聴き耳ずきん
顺风耳头巾
むかしむかし、周りをグルッと山で囲まれた山奥に、一人のおじいさんが住んでいました。
很久很久以前,在周围被山包围的深山里住着一个老爷爷。
おじいさんは毎日朝になると、しばを入れるしょいこを背負い山へ入って行きました。
老爷爷每天一到早上,就背着装柴的篮子进山去了。
そして、一日中しばを刈っているのです。
一整天都在打柴。
今日もしばを一杯背負い、山から出て来ました。
今天也装满了篮子,从山上出来了。
「さて、ボツボツ帰るとするか。うん? あれは何じゃ?」
“那么,要回去了。
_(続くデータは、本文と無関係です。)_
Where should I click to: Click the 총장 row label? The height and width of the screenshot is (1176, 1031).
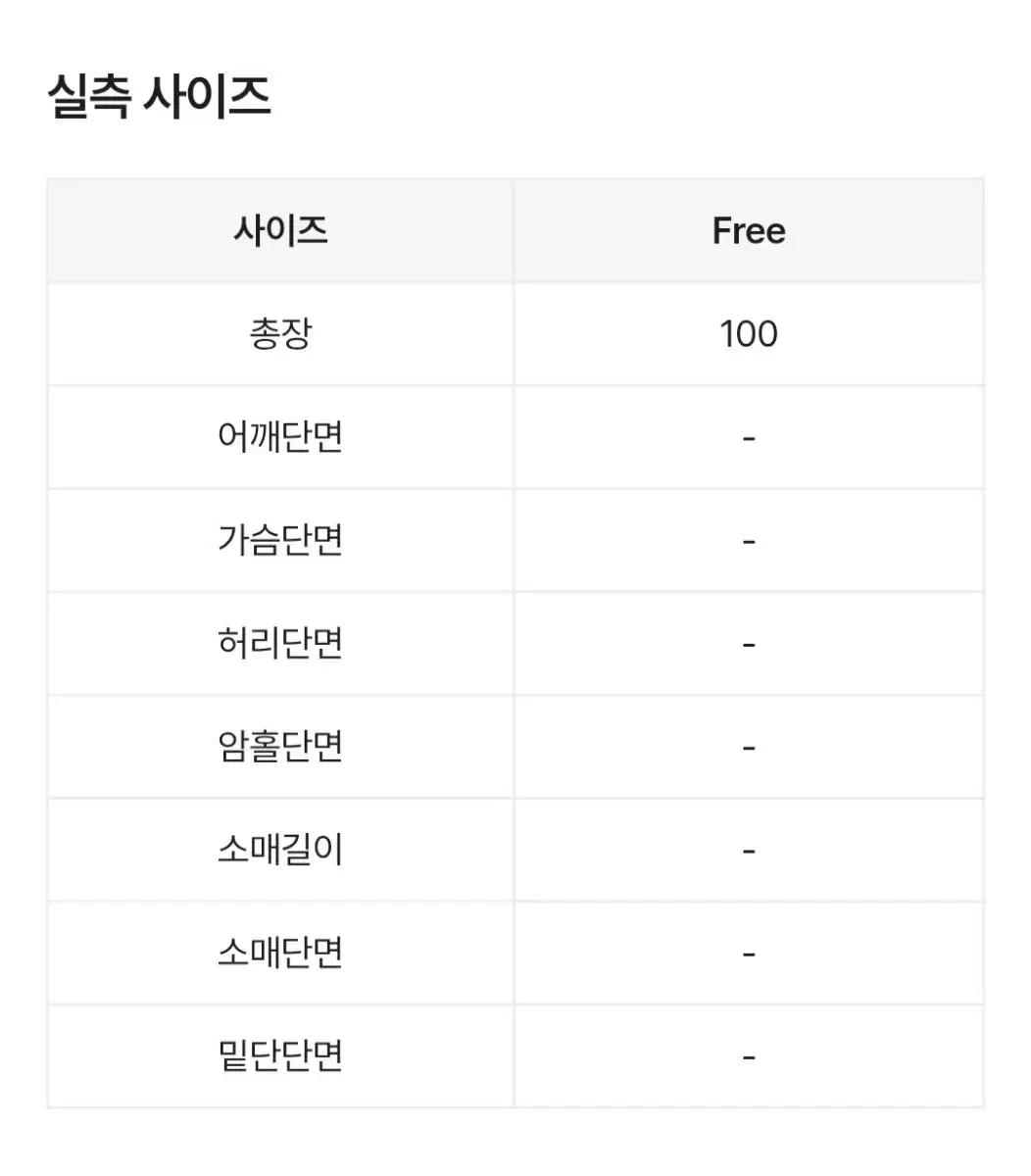[280, 334]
嗯?那是什么?”
おじいさんが帰ろうとすると子ギツネが一匹、一生懸命木の実を取ろうとしていました。
老爷爷正要回去的时候,有一只小狐狸正在拼命地摘树上的果实。
「はて、キツネでねえだか」
「咦,这不是狐狸吗?」
この子ギツネ、足が悪いらしく、いくら頑張ってもうまく木の実が取れません。
这只小狐狸,脚好像不好,无论怎么努力都摘不到树的果实。
「よしよし、わしが取ってやろう。・・・よっこらしょ。さあ、これをお食べ。それじゃあ、わしは行くからな」
“好的好的,我来摘吧。……好的。来,吃这个吧。那我就回去了。”
子ギツネは、おじいさんの親切がよほど嬉しかったのか、いつまでもいつまでも、おじいさんの後ろ姿を見送っていました。
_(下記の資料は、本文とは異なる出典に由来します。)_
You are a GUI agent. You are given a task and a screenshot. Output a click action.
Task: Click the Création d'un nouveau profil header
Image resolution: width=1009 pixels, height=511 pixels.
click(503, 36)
小狐狸也许是因为爷爷的亲切而感到相当高兴,一直永远目送着爷爷的背影。
そんなある日、おじいさんは町へ買い物に出かけましたが、帰りがすっかり遅くなってしまいました。
有一天,老爷爷去街上买东西,回来的时候已经很晚了。
「急がなくては」
“我得抓紧时间。”
すっかり暗くなった日暮れ道をおじいさんが急ぎ足でやってきますと、丘の上で子ギツネが待っていました。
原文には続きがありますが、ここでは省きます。